(Source data)

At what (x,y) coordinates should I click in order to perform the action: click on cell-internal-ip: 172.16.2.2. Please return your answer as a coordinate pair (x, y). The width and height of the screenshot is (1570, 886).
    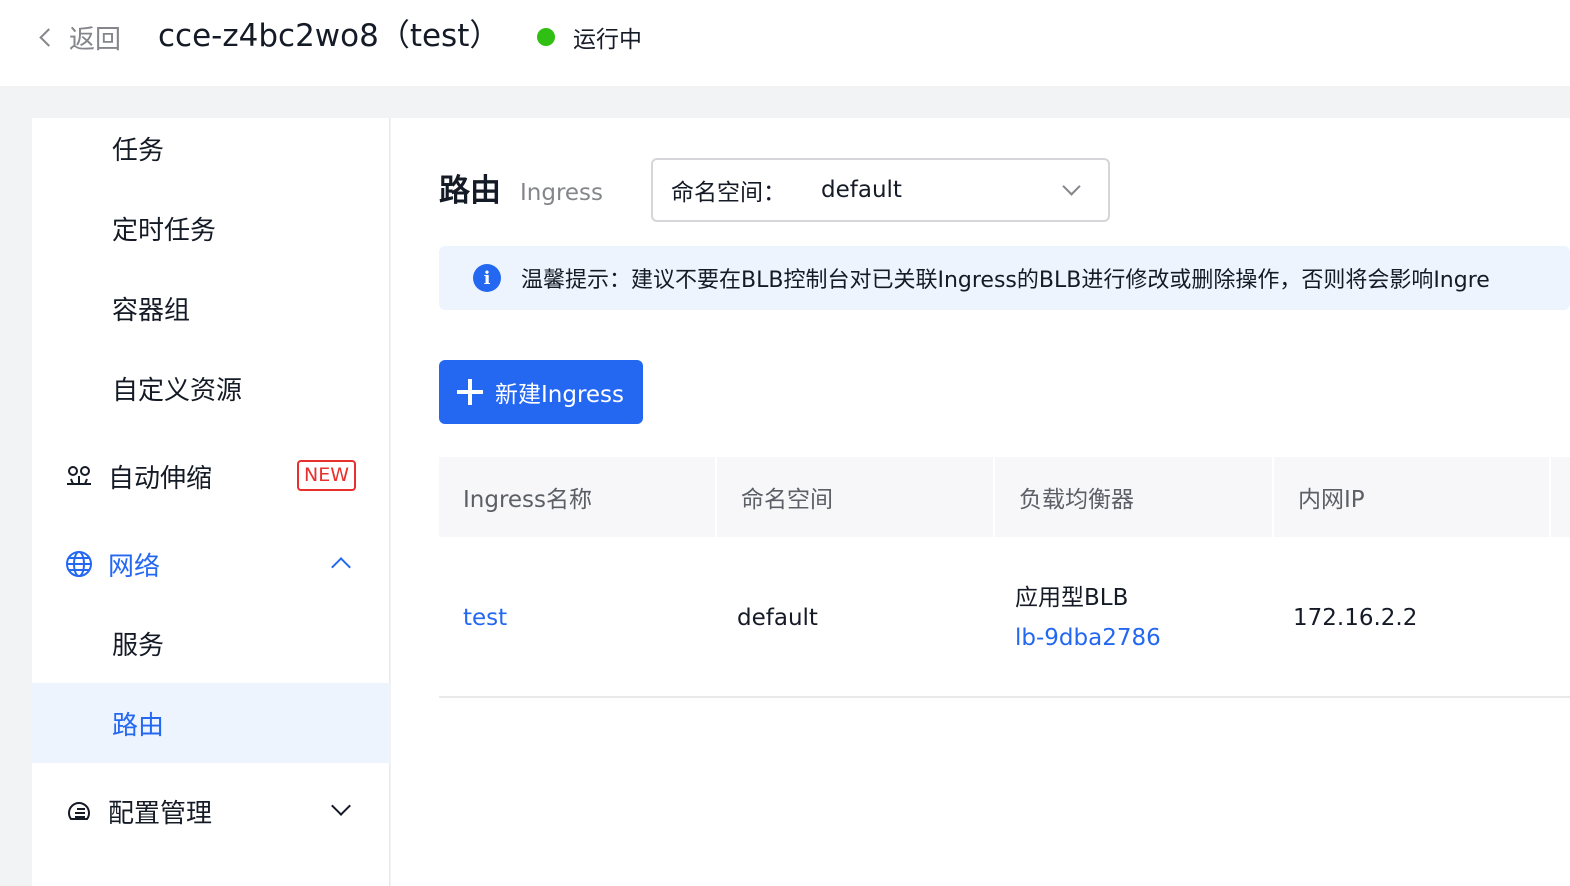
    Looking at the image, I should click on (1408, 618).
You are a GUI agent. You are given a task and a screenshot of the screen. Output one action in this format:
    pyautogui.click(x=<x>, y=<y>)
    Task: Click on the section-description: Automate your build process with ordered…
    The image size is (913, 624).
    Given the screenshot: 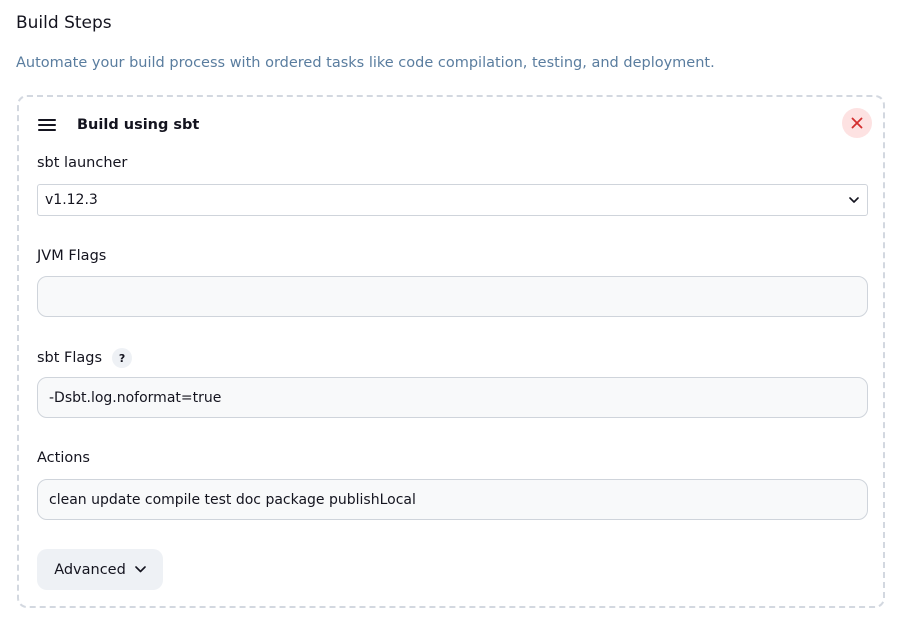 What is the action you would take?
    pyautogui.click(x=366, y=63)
==
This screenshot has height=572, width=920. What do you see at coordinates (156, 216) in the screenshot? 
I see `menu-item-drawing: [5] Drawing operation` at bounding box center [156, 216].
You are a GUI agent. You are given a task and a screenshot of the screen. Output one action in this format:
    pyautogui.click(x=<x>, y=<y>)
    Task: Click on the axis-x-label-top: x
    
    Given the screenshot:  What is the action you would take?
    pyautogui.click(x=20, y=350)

- _Brief_:
Rewrite the rows starting at the line containing "This screenshot has" and ending at the line containing "pyautogui.click(x=20, y=350)", swapping "screenshot" for "screen capture" and leaving everything else unchanged.

- _Result of the task_:
This screen capture has height=572, width=920. What do you see at coordinates (156, 216) in the screen capture? 
I see `menu-item-drawing: [5] Drawing operation` at bounding box center [156, 216].
You are a GUI agent. You are given a task and a screen capture of the screen. Output one action in this format:
    pyautogui.click(x=<x>, y=<y>)
    Task: Click on the axis-x-label-top: x
    
    Given the screen capture:  What is the action you would take?
    pyautogui.click(x=20, y=350)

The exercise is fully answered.